Epaulette work and feathered, origami-like dresses made this abstract and well-put-together collection a real treat.


An ephemeral collection, crafted from the lightest tulle, as if woven from light and spidersilk.
The designer didn’t stop at pure white dresses, however, starting with structured garments of light grey and white and swiftly moving on to dresses resembling nests of exotic birds made from birch and ash tree twigs.
All throughout the collection remained esoteric and otherworldly, with iridescent fabrics shaped exactly to simulate the wind blowing them about, or crumpled together as if to imitate the crimson living tissue of a human heart.


A sensitive, sensual, feminine, yet also practical selection of dresses and Spring coats in deep blacks, tinted whites and gorgeous ocean blues.
These free-flowing shapes immediately brought to mind early Céline with it’s trademark freeing of the feminine body, while garments in deep terracotta and rust colored velvet made the entire thing lovely and delightfully parisian.
A collection for a true budding artist, to craft and shape and create your own reality as one sees fit.


A brutal and beautiful menswear collection inspired by post-punk and synthpop, and realized as a part of an interactive installation.
The looks themselves were brutalist in conception as well – coats and shirts with patterns reminiscent of crocodile skin, army pants and drab-grey boy scout shorts and shirts. Deconstructed longsleeve shirts, tan coats, snow leopard-print vests. Einsturzende Neubaten, or, more precisely, Kraftwerk, would be all over this collection.
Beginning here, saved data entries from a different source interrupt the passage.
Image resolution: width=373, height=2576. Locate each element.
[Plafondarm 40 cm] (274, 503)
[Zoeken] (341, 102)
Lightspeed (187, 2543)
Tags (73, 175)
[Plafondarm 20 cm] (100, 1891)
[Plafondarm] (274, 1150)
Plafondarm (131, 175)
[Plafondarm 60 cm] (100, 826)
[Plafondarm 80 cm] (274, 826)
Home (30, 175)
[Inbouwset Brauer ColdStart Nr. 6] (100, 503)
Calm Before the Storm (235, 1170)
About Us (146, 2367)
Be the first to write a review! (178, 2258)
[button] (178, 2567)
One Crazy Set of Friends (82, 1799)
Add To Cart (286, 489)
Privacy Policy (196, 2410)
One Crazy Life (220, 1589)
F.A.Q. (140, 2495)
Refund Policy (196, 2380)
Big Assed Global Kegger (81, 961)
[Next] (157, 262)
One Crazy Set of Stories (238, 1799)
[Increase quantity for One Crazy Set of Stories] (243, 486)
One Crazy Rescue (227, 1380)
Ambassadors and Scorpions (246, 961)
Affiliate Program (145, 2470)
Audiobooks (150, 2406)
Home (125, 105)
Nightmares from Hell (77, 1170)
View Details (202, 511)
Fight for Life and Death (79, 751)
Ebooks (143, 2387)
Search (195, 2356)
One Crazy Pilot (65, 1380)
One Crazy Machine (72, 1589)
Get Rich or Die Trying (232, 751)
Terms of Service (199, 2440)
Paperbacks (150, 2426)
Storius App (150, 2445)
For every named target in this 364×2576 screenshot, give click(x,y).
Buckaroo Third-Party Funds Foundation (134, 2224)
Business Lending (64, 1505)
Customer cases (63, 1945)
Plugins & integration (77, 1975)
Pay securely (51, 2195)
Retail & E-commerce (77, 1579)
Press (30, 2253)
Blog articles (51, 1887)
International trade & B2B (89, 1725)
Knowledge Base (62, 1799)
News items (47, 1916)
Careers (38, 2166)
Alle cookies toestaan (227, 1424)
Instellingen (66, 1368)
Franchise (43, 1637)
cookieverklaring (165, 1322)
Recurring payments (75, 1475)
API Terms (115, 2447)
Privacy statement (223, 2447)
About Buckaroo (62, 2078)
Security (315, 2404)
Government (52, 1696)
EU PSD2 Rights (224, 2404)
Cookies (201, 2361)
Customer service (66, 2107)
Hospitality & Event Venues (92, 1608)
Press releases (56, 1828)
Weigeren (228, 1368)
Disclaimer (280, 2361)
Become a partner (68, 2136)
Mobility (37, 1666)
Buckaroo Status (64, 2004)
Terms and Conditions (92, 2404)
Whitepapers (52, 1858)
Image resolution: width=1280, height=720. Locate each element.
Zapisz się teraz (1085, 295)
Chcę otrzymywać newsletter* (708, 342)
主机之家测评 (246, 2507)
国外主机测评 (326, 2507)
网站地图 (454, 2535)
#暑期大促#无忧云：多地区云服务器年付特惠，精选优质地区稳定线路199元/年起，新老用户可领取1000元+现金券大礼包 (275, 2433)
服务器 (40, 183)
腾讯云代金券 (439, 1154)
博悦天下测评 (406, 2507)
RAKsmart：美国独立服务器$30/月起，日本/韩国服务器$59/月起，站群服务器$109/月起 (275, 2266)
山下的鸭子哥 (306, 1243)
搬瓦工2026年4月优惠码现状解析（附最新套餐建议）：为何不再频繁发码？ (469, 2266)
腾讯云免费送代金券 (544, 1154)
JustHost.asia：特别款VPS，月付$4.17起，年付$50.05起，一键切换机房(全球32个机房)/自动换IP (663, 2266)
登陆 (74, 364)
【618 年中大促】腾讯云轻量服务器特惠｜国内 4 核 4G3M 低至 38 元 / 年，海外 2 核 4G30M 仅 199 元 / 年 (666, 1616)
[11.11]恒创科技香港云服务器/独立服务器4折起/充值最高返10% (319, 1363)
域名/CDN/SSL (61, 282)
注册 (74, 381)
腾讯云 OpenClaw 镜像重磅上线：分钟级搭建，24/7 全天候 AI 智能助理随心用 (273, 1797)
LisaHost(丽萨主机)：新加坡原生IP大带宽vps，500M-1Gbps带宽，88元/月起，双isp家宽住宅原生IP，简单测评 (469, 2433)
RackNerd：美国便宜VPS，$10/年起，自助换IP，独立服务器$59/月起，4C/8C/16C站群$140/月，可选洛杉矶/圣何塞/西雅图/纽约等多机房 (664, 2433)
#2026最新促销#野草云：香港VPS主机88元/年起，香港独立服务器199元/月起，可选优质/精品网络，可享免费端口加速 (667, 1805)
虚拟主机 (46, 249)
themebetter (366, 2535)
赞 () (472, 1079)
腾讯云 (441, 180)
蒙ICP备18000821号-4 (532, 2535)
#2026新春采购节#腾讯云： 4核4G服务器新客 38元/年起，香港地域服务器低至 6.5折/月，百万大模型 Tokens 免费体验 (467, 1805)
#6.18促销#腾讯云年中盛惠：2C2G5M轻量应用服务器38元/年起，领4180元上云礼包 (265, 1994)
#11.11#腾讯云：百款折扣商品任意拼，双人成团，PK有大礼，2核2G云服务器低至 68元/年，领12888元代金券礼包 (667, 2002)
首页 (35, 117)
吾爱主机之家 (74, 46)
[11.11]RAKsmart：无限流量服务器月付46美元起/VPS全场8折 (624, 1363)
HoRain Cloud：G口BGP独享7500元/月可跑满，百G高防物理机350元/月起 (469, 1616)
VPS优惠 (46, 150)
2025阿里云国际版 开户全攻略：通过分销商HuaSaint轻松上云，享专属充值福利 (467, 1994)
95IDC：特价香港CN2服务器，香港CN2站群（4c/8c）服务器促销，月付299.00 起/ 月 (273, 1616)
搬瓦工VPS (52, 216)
Finally, we got to see the special guest of the evening. An evening wear collection, exquisite in its vast array of sequins and glitter, most of it see thru and holding on a red and black color palette. All models came out sporting army caps, reminding one of the exciting days of Post-Perestroika. Glitter and glitz were the final course of the day, and these ladies were serving it with all they had – yet the collection never felt fetishized or explicit, rather it was coyly erotic with it’s black coats (covering almost complete nudity), bright-red jackets and high-heel black leather boots.
You can expect to see ALISHER’s new creations across all Moscow’s night clubs this Summer.